● Documento de origem:
# # # # # # #
Nota Técnica nº 001/2014 – DEJ
Ref.:    Lei 12.830/13
Remessa de prontuários para Delegados de Polícia

Ementa: Lei nº 12.830/13. Instrução de Inquérito Policial. Requisição por Delegado de Polícia de documentos protegidos pelo segredo médico e pelo direito à intimidade. Impossibilidade. Aplicação da Resolução CFM 1605/00. Necessidade de Lei específica regulamentando a matéria.

Fatos:
Trata-se de questão reiterada neste Departamento Jurídico a consulta acerca da remessa a autoridades de prontuários e documentos protegidos pelo segredo médico, principalmente após a edição da Lei Federal nº 12.830/13, que dispôs sobre a investigação criminal conduzida pelo Delegado de Polícia.

Parecer:
1. Introdução.
A discussão envolvendo a remessa de cópia ou até mesmo dos originais de prontuários e documentos protegidos pelo sigilo profissional é bastante antiga e, frequentemente questionada em razão das alterações legislativas e interpretações acerca do direito conferido às autoridades de violarem esta proteção, sempre em nome do interesse público.
# # # # # # #
● Itens armazenados:
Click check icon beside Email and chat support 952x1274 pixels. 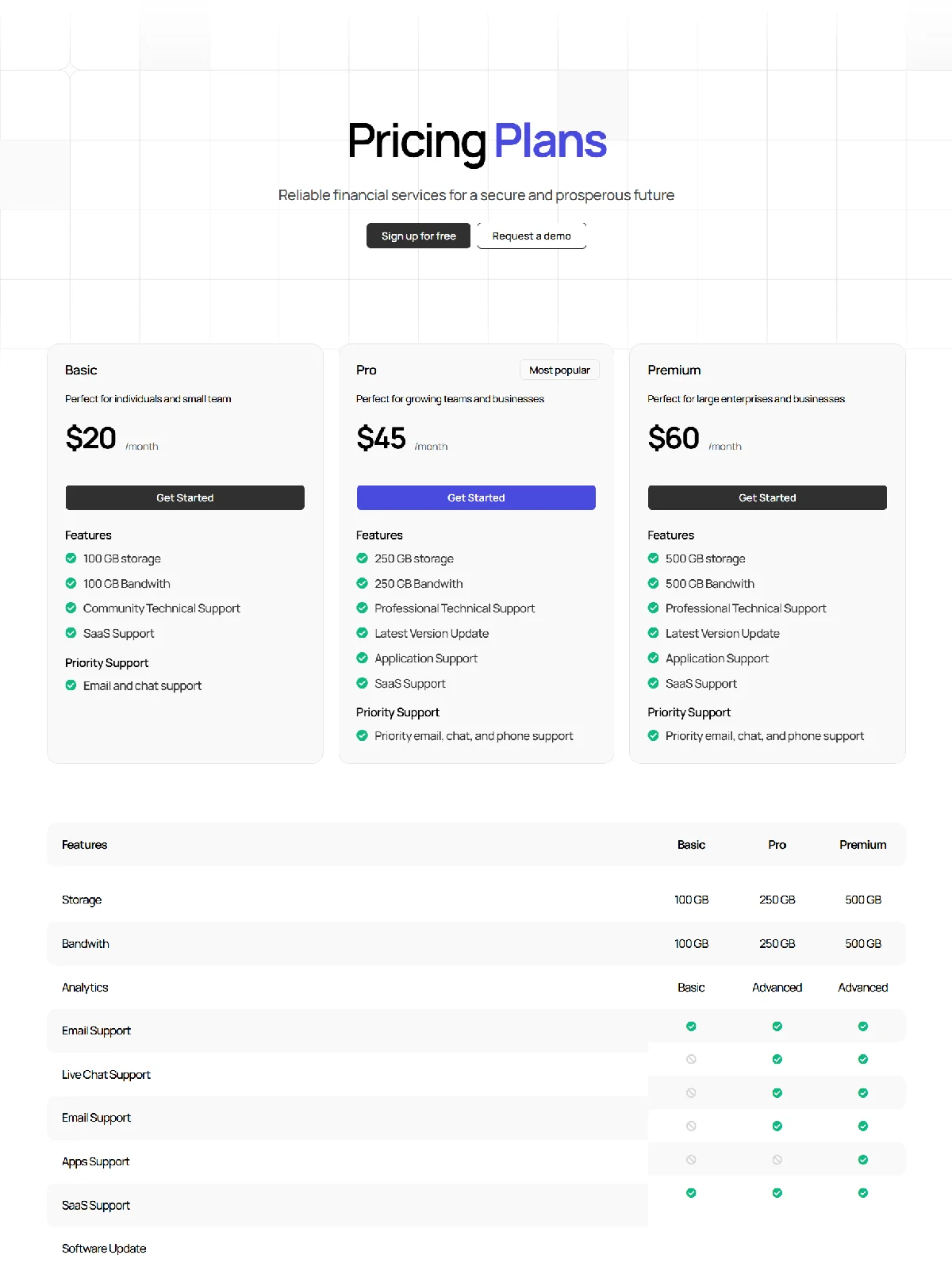pyautogui.click(x=71, y=685)
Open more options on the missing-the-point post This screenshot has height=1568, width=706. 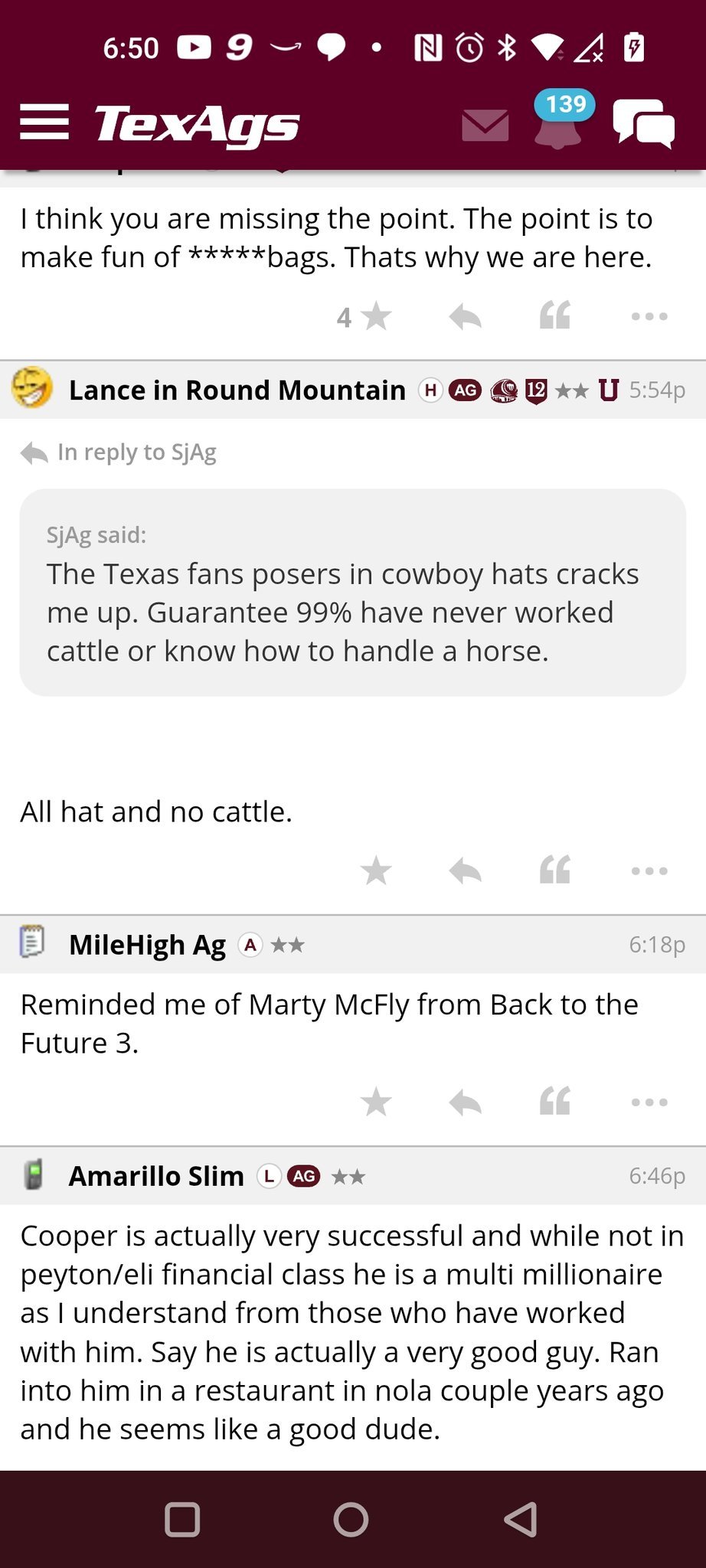point(649,316)
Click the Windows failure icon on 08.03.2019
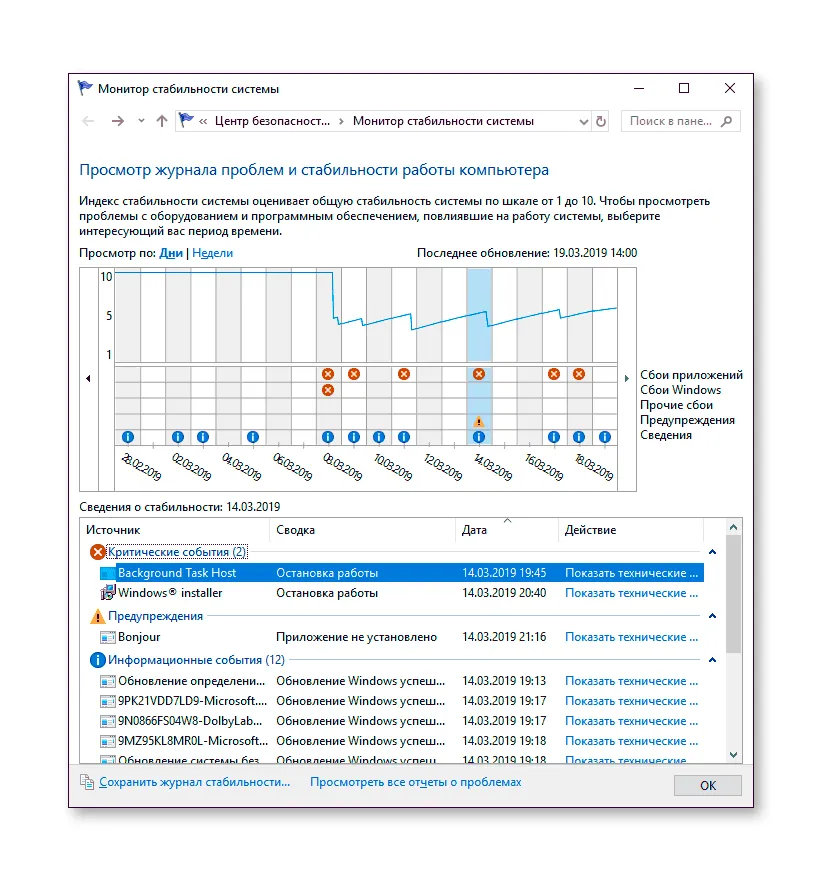 click(x=328, y=390)
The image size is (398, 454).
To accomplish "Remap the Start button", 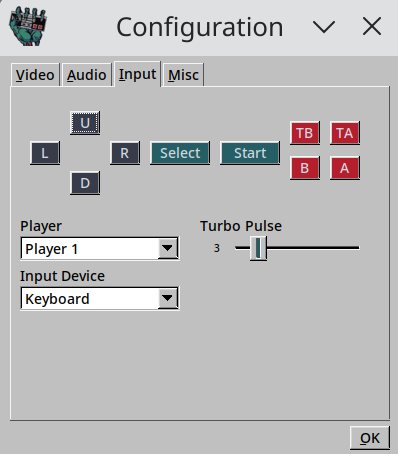I will (x=250, y=153).
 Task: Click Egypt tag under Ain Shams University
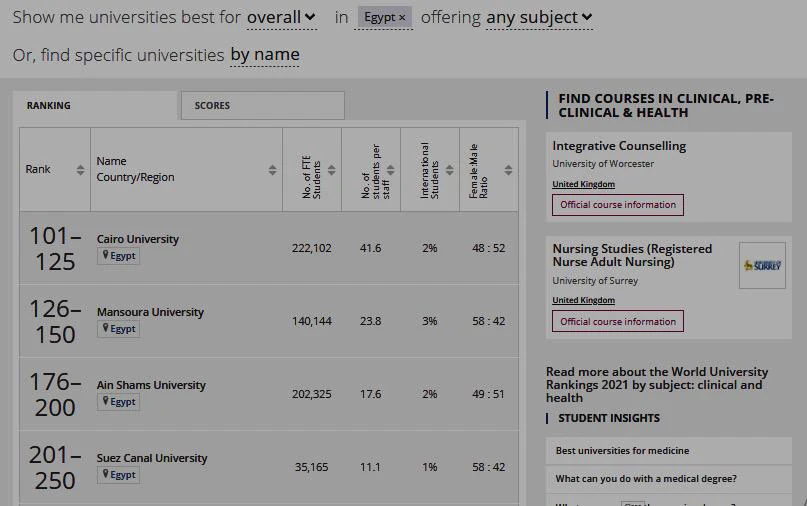pos(118,402)
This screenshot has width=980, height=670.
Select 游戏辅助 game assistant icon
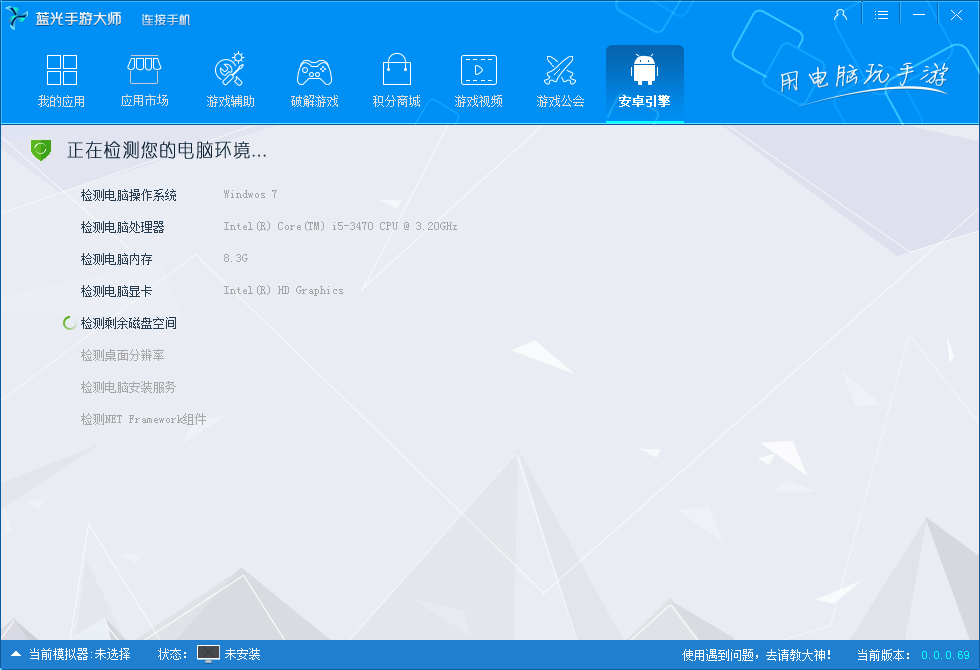pyautogui.click(x=230, y=82)
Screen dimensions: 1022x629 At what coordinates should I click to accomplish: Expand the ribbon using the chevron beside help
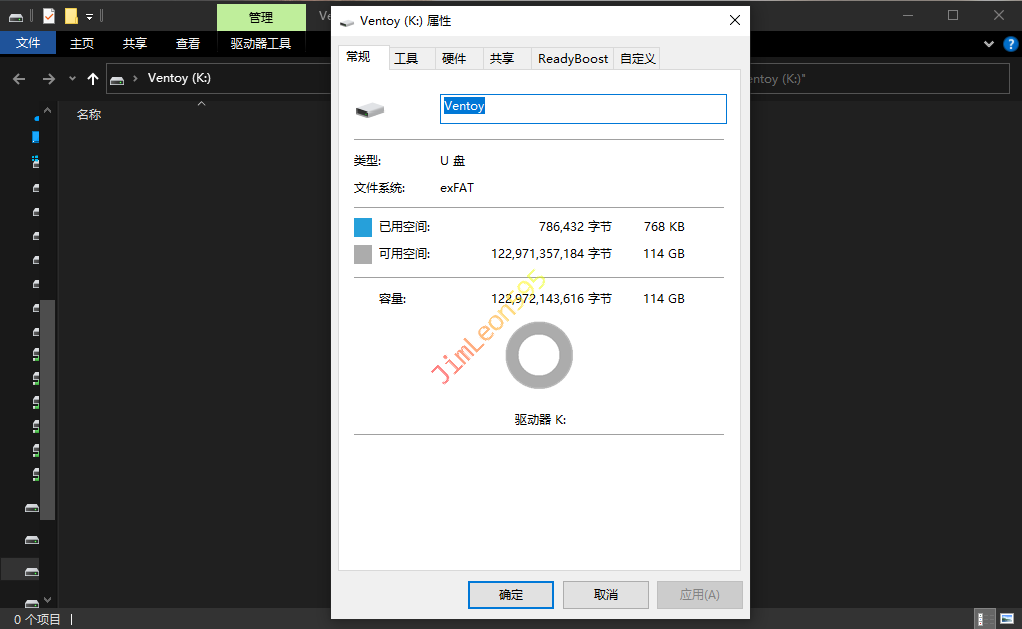pyautogui.click(x=988, y=43)

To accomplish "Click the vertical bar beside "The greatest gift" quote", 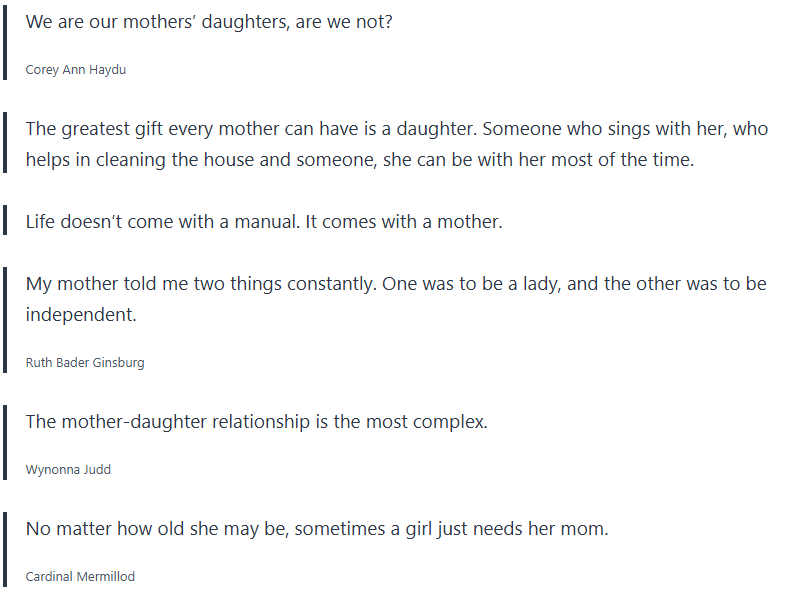I will coord(6,144).
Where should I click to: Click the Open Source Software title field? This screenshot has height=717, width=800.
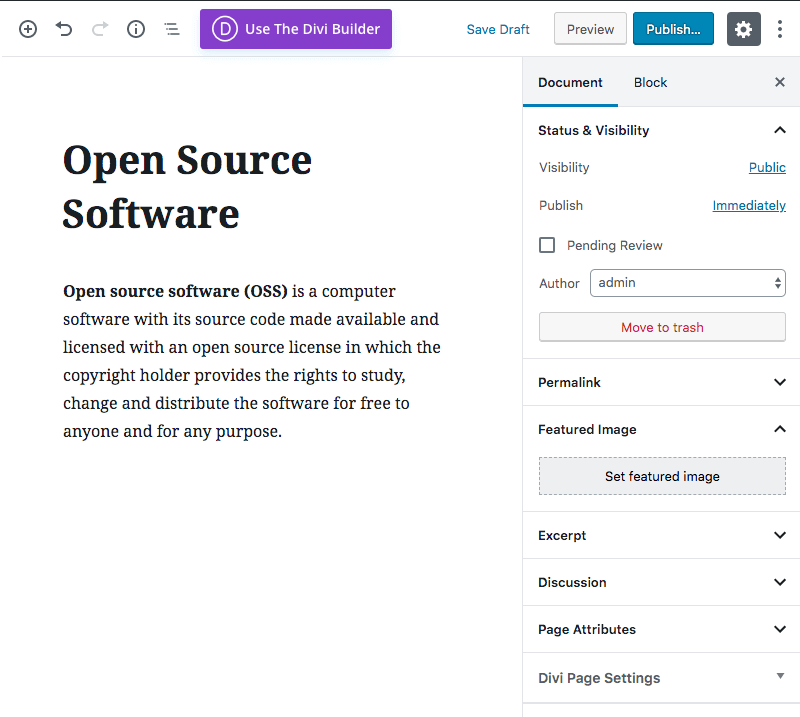coord(188,186)
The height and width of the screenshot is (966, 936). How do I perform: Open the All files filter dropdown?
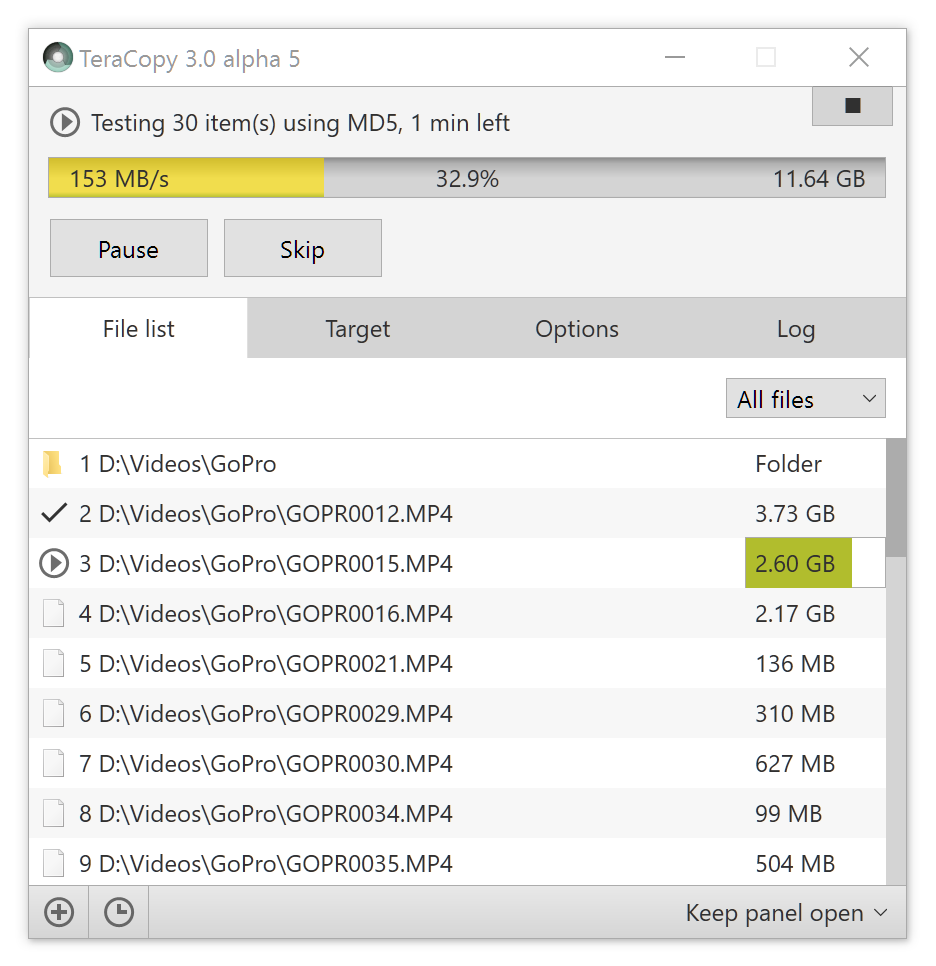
# # # # # # #
● Objetivo da tarefa: Segundo a nota técnica sobre remessa de prontuários, qual lei dispôs sobre a investigação criminal conduzida pelo Delegado de Polícia?

● Resposta do exercício: A Lei Federal nº 12.830/13.